Speaking at the J.P. Morgan global technology, media and telecom conference yesterday (18 May), Wehner said Facebook is currently “doing experiments” with its Messenger chat service to allow brands to contact consumers. The trials include allowing companies to use Messenger for customer service, letting users chat to brands about things such as online orders.
He said he also sees “opportunities” in bringing such a service to WhatsApp.
“[On Messenger] we’re creating the conversations between businesses to consumer on messaging in a way that we think will work well for consumers, but also be effective for businesses and we think that enabling that B2C messaging has good business potential for us on messaging.

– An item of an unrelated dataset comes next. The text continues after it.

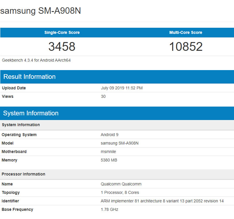
Task: Click the July 09 2019 upload date value
Action: (122, 88)
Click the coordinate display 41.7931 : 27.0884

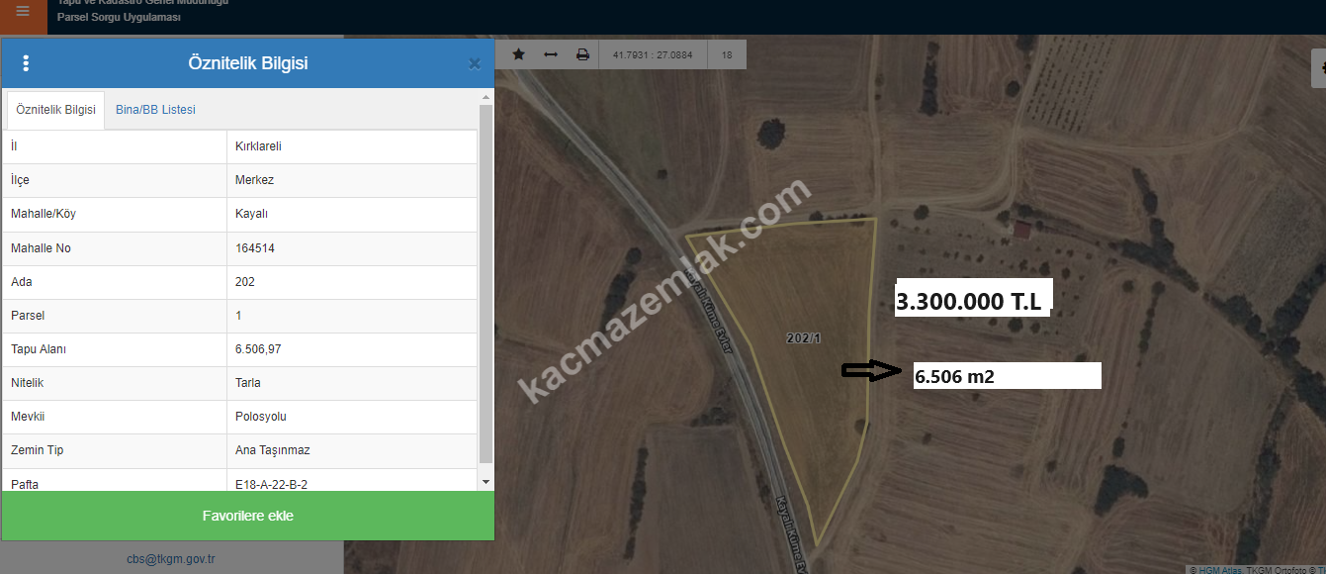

“We’re also working on broader platform initiatives with Messenger. As we learn those things I think there’s going to be opportunities to bring some of these things to WhatsApp but that’s longer term than near-term,” he explained.
However, brands have started to experiment with the platform. Clarks ran a campaign earlier this year that prompted users to add a new mobile number to their WhatsApp after watching teaser videos on social media.
They subsequently received unique photos, videos and messages from the number.
Facebook bought WhatsApp for £19bn in February 2014. It currently only generates revenues through its nominal $0.99 fee.
In its second quarter results in October last year, Facebook said WhatsApp made a loss of $232m in the first half of the year on revenues of $16m.
Wehner said the focus remains user growth, with WhatsApp growing to 800 million monthly active users, up from 300 million when it was bought.
Mobile video as the new ‘frontier’
Facebook is also focused on becoming “synonymous” with mobile video and working with brands on how they create content for its site.
Facebook’s VP of global marketing solutions Carolyn Eversen said brands need to start thinking about how to develop specifically for mobile video and shorter content suitable for social media sites.
She claimed 47% of the value of mobile video is created in the first three seconds and 74% in the first 10 seconds.
“We see marketers starting to think about how to develop creative specifically for the mobile video environment, which is a different environement than they had been developing for in the last several decades.
“And so thinking about shorter form video is a capability that they are focused on. Also increasingly a lot of video can be consumed depending on the time of day and the environment with sound off and so considerations on how they develop their video creative without thinking about having to have sound deliver that message,” she said.